Given data Block Start
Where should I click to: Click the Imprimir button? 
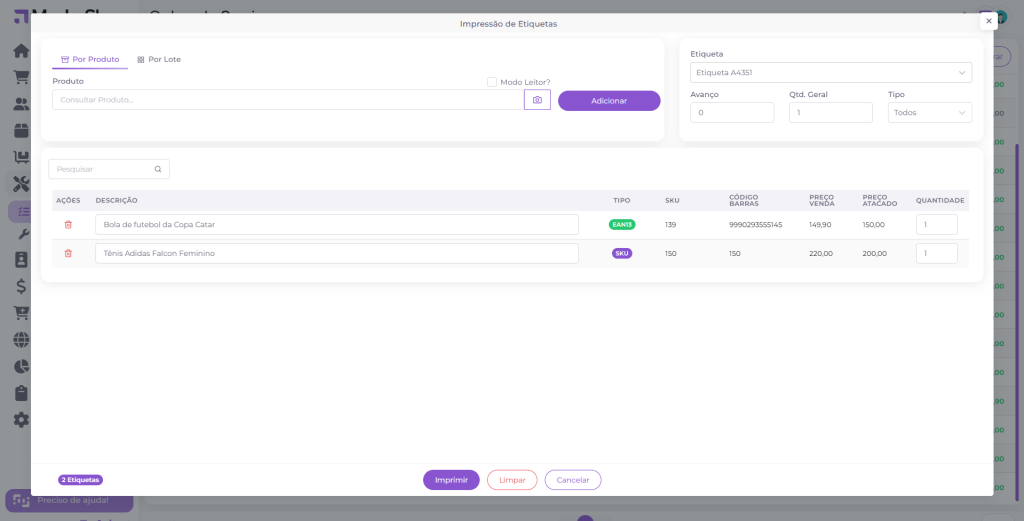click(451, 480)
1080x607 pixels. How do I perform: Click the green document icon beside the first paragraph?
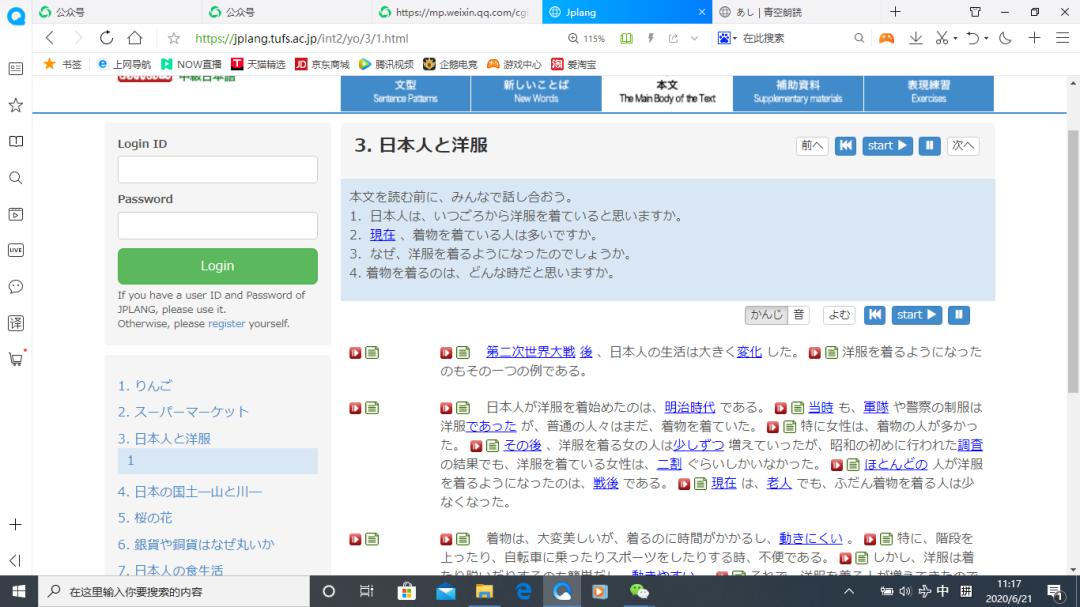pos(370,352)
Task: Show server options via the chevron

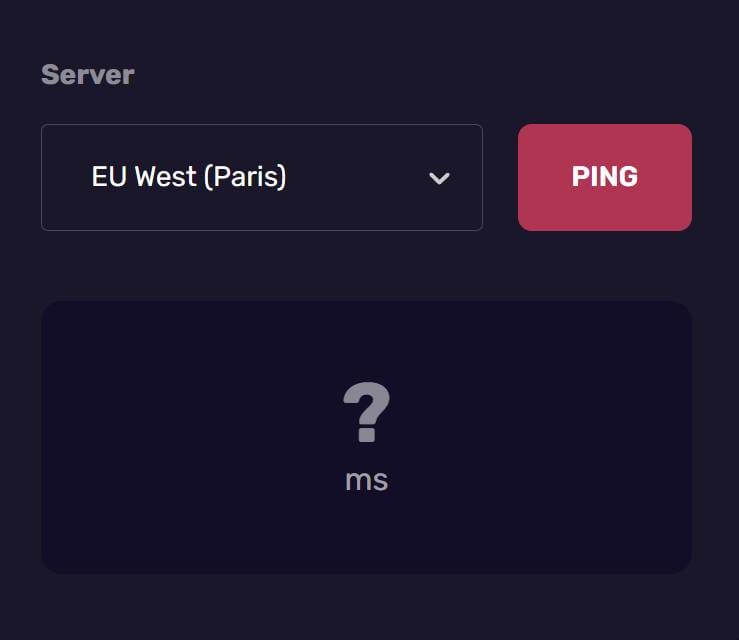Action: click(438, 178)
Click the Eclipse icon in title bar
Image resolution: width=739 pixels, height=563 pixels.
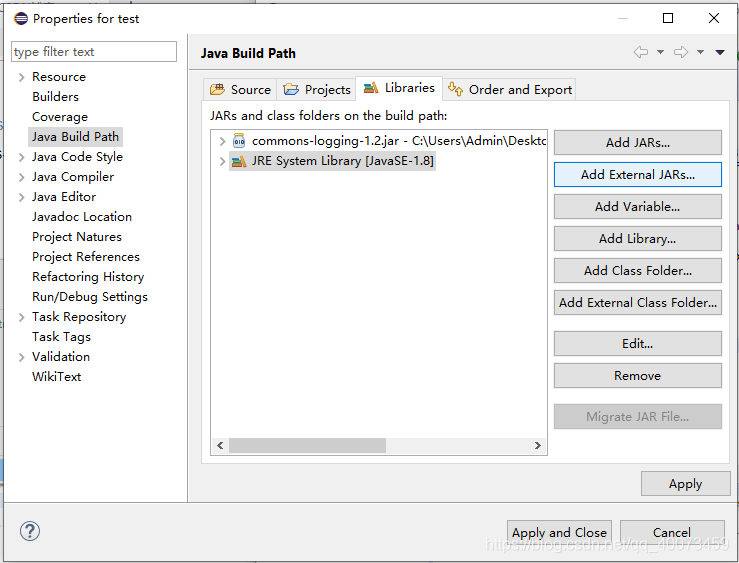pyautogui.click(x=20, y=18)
Given data Block End
Given data Block Start
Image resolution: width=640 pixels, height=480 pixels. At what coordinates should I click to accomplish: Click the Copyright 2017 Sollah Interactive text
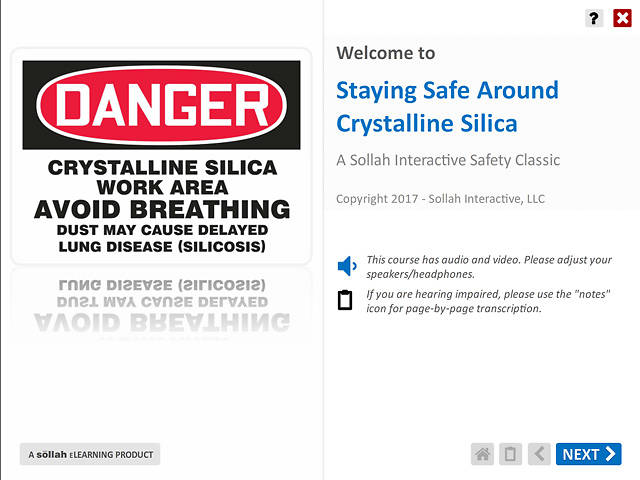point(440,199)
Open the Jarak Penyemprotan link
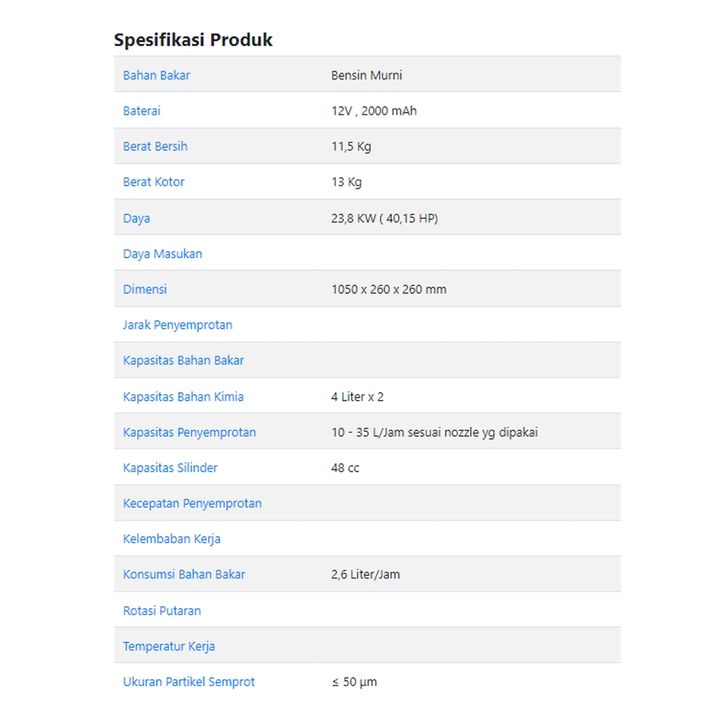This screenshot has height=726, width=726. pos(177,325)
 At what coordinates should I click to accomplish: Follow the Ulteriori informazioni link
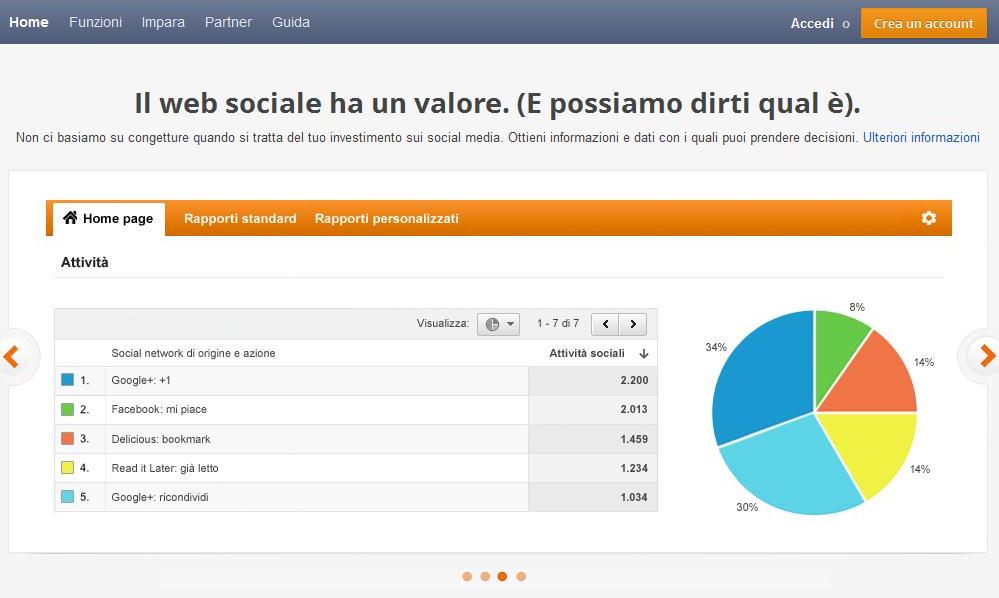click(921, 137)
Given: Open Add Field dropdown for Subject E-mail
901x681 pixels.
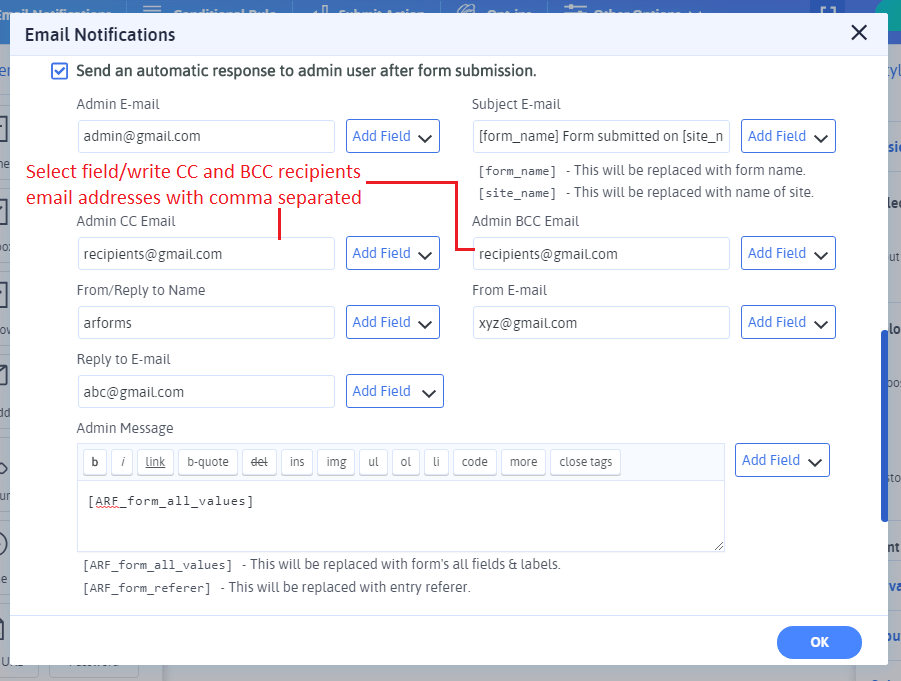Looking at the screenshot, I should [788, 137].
Given data Block End
Given data Block Start
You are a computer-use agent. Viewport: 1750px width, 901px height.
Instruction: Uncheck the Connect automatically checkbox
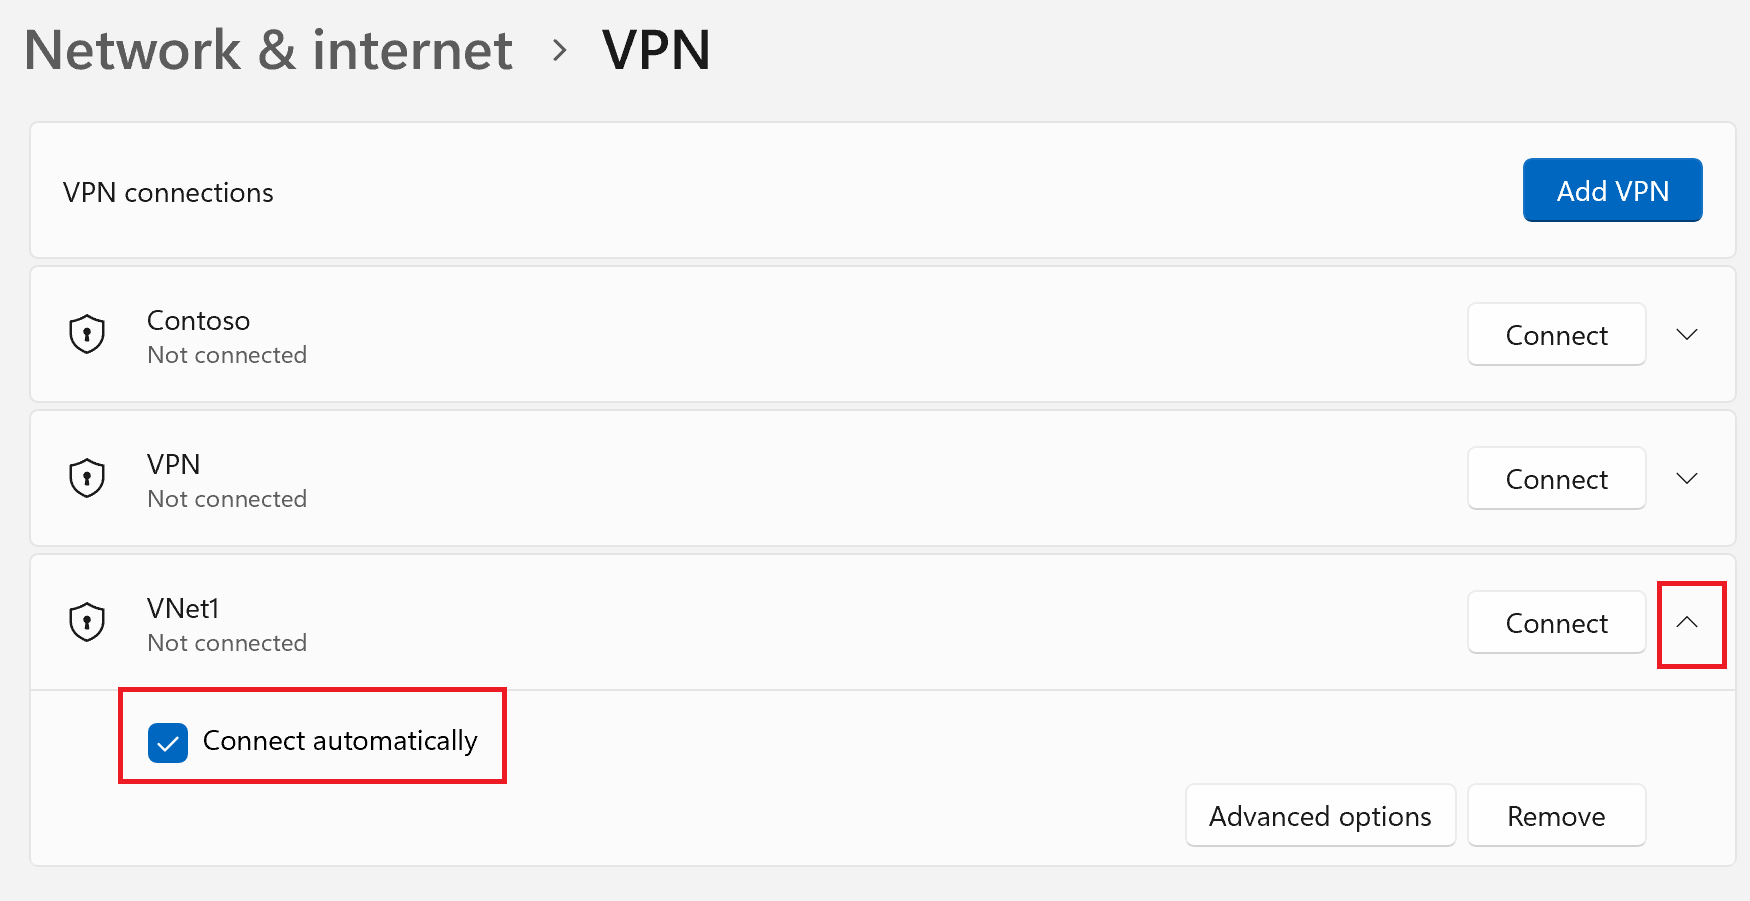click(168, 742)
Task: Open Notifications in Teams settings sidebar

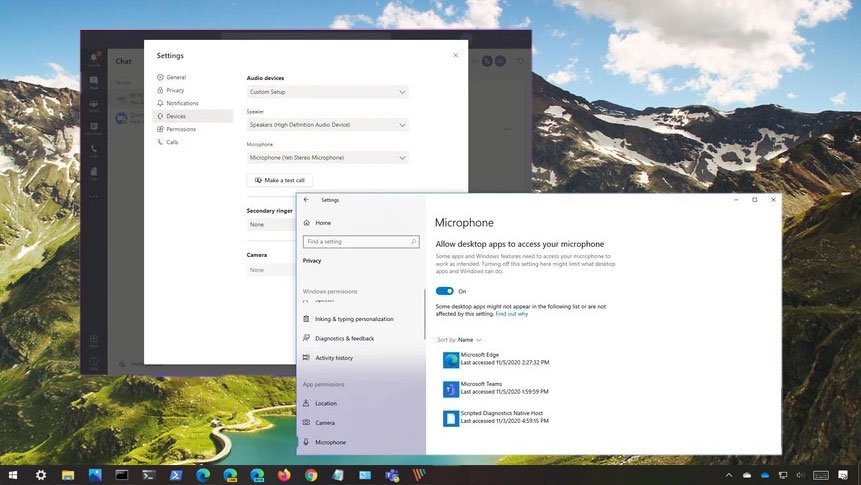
Given data Block End
* Your task
Transcribe only the lines above that start at the line containing "You are a computer-use" and end at the line containing "Task: Open Notifications". Omit pictures.

* Exercise response
You are a computer-use agent. Viewport: 1750px width, 901px height.
Instruction: Uncheck the Connect automatically checkbox
click(168, 742)
Task: Open Notifications in Teams settings sidebar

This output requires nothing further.